[Saved entries]
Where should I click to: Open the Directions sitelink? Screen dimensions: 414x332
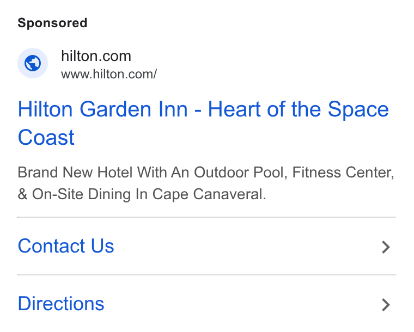coord(61,304)
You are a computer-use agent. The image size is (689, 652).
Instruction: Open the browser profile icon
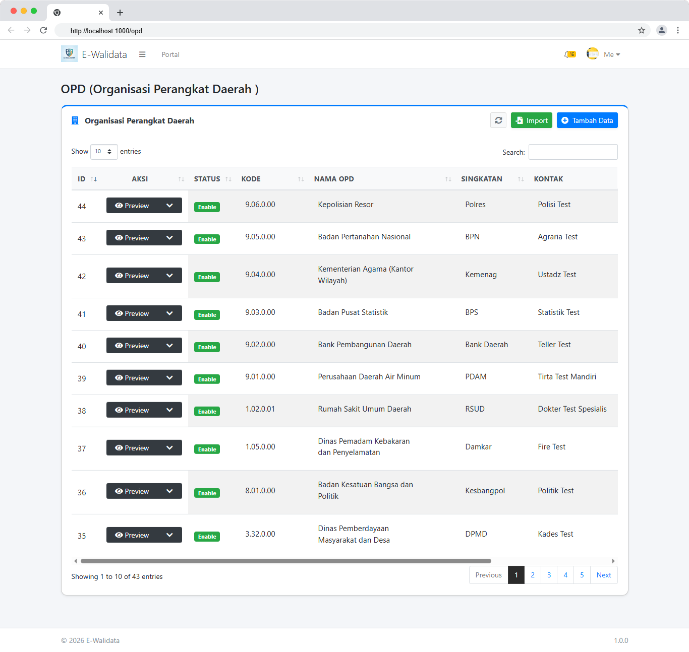[x=661, y=30]
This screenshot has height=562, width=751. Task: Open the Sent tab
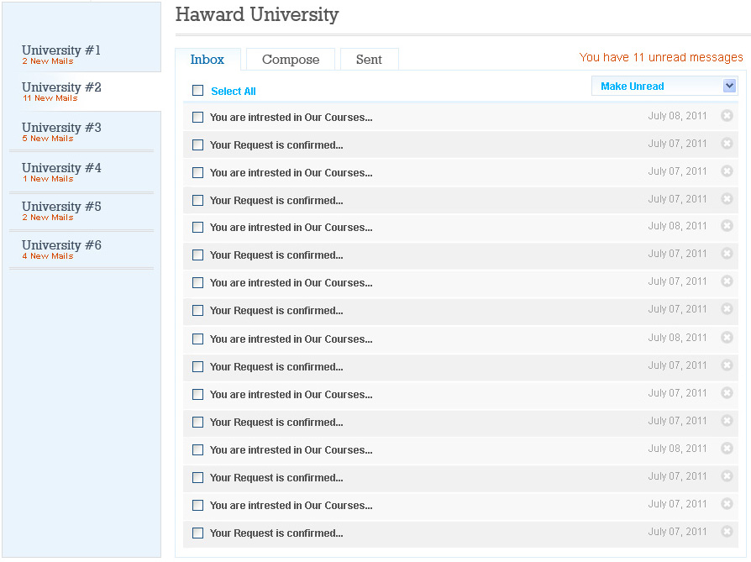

WHAT THIS TASK INVOLVES » The records above should be retyped in full and exactly; omit the pictures.

REPLY »
Where should I click to: Open the Directions sitelink? Screen dimensions: 414x332
coord(61,304)
You are a computer-use agent. The image size is (689, 652).
Instruction: Open the browser profile icon
[x=661, y=30]
This screenshot has height=562, width=751. Task: Open the Sent tab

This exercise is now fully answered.